Personal information
- Full name: Thomas Hutchinson
- Date of birth: 23 February 1982 (age 44)
- Place of birth: Kingston upon Thames, England
- Position: Defender

Team information
- Current team: Kingstonian

Senior career*
- Years: Team / Apps / (Gls)
- 000?–1998: Sutton United / ? / (?)
- 1998–2002: Fulham / 0 / (0)
- 2002–2006: Dundee / 34 / (1)
- 2006–2010: Woking / 104 / (8)
- 2010–2011: Lewes / ? / (?)
- 2011–: Kingstonian / ? / (?)

= Tom Hutchinson (English footballer) =

English footballer

Thomas Hutchinson (born 23 February 1982) is an English footballer who plays for Kingstonian as a defender. He played in the Scottish Premier League for Dundee.
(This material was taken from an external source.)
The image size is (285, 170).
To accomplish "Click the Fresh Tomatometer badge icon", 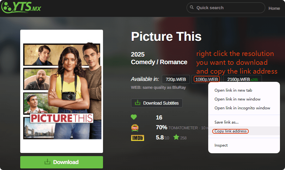I will click(135, 128).
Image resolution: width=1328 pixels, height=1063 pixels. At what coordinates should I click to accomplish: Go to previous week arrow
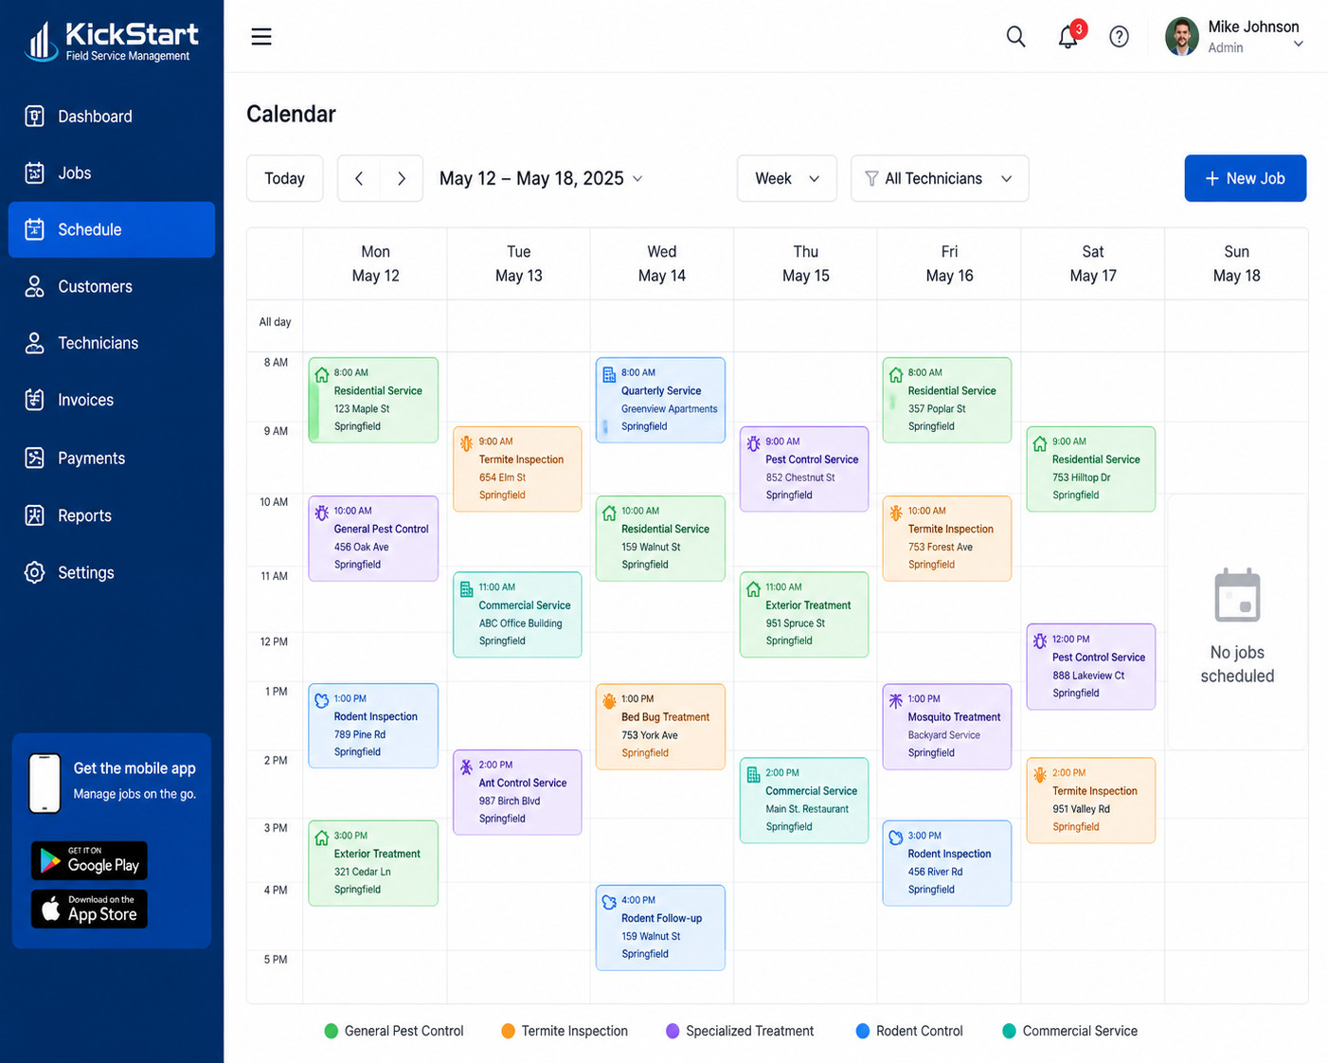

He is the identical twin brother of midfielder Eddie Hutchinson.

==Career==
Born in Kingston upon Thames, London, Hutchinson began his career at non-League Sutton United, then moved to Fulham, but without making any first team appearances left the club and signed for Scottish side Dundee in 2002. He left the club in 2006, having scored once against Aberdeen, and dropped into non-league football back in England when he signed for Woking of the Conference National. Hutchinson signed for Lewes in October 2010 before moving on to the club of his birthplace, Kingstonian, in February 2011.